Today King County Public Health formally apologized for the acid-contaminated water supply that caused widespread hallucinations over the last two weeks of an omnipresent zebra deity, and skies that were either a perfect cloudless blue or a psychedelic kaleidoscope of every visible color in the electromagnetic spectrum.

“Once again, we don’t know how the entire region’s water supply got dosed, but we hope everyone at least enjoyed spending the first half of the month basically living in a Lisa Frank illustration,” said King County Public Health Director Faisal Khan, dressed in head-to-toe tie-dye. “I personally quite enjoyed feeling like an ever-present Zebra She-God was always with me whether I was at the top of the Space Needle, on the ferry, or at the Pike Place Fish Market on a perfect bluebird day. I didn’t mind the completely crazy illusion that the Northern Lights could come this far south looking like an actual rainbow-colored jellyfish spreading out over our heads either.

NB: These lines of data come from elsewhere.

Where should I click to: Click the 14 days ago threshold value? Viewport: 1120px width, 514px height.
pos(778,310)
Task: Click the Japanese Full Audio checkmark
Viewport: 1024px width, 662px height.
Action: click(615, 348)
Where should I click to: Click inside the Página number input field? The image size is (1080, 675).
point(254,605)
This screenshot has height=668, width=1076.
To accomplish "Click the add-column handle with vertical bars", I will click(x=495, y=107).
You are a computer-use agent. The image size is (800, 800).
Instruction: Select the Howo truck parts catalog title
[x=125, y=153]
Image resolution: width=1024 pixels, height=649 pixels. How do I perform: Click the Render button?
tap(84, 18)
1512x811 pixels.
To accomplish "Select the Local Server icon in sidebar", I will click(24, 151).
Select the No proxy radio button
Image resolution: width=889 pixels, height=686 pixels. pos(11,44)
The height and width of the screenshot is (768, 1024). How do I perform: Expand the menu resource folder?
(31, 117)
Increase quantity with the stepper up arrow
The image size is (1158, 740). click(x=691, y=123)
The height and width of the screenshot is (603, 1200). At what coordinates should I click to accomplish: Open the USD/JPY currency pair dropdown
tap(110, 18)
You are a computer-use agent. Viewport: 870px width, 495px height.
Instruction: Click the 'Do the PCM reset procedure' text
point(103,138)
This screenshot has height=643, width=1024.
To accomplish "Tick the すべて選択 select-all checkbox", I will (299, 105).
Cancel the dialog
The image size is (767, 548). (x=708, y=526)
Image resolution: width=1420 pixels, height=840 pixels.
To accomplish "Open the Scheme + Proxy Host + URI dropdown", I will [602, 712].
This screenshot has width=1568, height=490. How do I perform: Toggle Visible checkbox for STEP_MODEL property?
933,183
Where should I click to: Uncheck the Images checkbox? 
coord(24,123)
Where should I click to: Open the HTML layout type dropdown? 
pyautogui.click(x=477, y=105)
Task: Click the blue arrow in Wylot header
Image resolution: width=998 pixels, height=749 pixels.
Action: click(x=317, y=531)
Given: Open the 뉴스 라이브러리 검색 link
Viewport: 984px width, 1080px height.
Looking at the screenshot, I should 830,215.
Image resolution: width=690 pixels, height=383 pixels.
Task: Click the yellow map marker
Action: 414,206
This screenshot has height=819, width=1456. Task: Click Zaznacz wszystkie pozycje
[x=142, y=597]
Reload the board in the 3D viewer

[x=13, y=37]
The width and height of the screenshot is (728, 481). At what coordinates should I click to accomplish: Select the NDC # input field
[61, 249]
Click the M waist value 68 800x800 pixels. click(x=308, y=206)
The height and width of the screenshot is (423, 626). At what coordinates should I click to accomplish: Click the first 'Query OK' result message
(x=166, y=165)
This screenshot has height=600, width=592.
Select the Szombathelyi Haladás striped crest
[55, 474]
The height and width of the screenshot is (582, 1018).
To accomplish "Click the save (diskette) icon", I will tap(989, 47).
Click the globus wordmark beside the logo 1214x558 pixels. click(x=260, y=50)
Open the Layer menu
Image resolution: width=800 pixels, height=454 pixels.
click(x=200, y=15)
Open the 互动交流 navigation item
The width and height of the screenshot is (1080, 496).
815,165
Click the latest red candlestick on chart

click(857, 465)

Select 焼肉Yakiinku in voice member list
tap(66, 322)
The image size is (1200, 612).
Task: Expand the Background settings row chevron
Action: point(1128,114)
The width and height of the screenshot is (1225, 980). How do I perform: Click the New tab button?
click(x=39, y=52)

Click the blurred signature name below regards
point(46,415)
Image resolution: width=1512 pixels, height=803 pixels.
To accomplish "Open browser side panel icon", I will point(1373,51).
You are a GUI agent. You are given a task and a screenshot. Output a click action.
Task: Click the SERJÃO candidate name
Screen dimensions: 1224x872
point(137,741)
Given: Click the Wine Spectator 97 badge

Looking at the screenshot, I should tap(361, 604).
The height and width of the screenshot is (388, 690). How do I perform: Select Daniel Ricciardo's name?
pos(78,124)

But I’m happy to report it’s all over now because I know that stuff isn’t everyone’s cup of Ayahuasca tea.”

The news came as a relief to local dorks who go to bed before 9 on Friday nights.

“Oh my gosh, I almost thought I’d missed a probably once-in-a-life natural phenomenon literally happening right over my head the way people kept talking about the Aurora Borealis making it all the way down to Seattle Friday night,” said Seattle resident Mike Wilson. “It’s good to know that a free light show in the sky so beautiful it could make you cry didn’t really happen and I didn’t really miss anything.”

At press time, there were reports that traces of hallucinogens may still be present in the local water supply after several people reported seeing news today that Mayor Bruce Harrell somehow won a “Best Elected Official” award from the MLK Labor Council.